Receiving no answer, she turned to her own letters to Michel, picking them up gingerly, as if they solved a great mystery. "Schoolbooks," she said aloud, with a stupid smile, as she took a first nervous look at them, and this was because, thanks to poor Ned Quilley's archives, the old Georgian had been able to reproduce not merely Charlie's exotic taste in stationery--the backs of menus, bills, the headed notepaper of hotels and theatres and boarding houses along her route--but had caught, to her mounting awe, the spontaneous variations in her writing, from the infantile scrawls of early sadness to the passionate woman in love; to the goodnight scribble of the bone-weary actress holed out in the sticks and longing for a little light relief to the would-be erudite copperplate of the revolutionary who troubled to write out a lengthy passage of Trotsky, but missed the second "r" in "occurred."

Thanks to Leon, her prose was given no less exactly; Charlie actually blushed to see how perfectly they had imitated her lurid hyperbole, her lapses into awkward, incomplete philosophising, her rampant, violent fury against the ruling Tory government.
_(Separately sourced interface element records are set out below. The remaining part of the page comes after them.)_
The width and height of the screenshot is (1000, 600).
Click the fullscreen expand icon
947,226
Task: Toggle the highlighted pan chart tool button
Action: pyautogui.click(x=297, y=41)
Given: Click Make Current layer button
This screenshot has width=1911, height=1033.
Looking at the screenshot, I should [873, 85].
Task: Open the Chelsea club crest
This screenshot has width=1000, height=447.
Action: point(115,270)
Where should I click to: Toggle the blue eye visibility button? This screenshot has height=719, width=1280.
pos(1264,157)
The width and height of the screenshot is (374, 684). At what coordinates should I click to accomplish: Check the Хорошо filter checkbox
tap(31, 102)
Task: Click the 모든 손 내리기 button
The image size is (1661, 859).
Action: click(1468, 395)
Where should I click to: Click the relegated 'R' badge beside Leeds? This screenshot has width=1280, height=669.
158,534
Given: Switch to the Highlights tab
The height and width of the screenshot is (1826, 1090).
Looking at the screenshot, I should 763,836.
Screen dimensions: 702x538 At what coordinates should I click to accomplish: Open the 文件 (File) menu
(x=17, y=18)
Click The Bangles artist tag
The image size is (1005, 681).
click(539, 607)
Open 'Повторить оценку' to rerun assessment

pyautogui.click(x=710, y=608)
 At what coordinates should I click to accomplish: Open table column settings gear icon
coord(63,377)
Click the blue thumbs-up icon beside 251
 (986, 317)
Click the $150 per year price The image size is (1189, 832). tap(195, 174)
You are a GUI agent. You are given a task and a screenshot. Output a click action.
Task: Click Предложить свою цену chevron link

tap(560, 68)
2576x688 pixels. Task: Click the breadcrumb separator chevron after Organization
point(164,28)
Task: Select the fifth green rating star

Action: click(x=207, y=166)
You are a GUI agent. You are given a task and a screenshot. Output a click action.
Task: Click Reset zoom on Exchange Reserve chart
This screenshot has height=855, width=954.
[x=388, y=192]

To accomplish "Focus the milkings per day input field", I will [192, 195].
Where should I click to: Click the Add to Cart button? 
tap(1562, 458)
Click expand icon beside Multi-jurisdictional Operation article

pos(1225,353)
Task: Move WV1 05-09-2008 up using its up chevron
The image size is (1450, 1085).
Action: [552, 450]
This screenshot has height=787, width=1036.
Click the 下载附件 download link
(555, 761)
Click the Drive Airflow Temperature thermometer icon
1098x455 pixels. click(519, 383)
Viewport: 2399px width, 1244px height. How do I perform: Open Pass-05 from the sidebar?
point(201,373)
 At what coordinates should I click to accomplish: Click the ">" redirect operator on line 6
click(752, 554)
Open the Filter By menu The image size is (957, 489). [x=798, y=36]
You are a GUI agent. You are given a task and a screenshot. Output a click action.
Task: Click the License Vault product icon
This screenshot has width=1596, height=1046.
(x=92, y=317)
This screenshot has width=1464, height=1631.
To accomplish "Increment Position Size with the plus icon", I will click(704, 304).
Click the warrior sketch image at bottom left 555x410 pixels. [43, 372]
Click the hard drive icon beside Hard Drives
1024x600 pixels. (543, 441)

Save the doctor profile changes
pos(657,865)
Unlike Michel's, her references to their lovemaking were graphic and explicit; to her parents abusive; to her childhood wrathful and unavenged. She met Charlie the romancer, Charlie the penitent, and Charlie the hard-nosed bitch. She met what Joseph called the Arab in her--the Charlie who was in love with her own rhetoric, whose notions of truth were inspired less by what had happened than by what should have happened. And when she had read them all through, she put the two piles together and, head in hands, read them again as a complete correspondence--her five letters to his every one, her answers in reply to his questions, his evasions in reply to hers.

"Thanks, Jose," she said finally, without lifting her head. "Thanks a hell of a lot. If you'd lend me our nice gun a moment, I'll just pop out and shoot myself."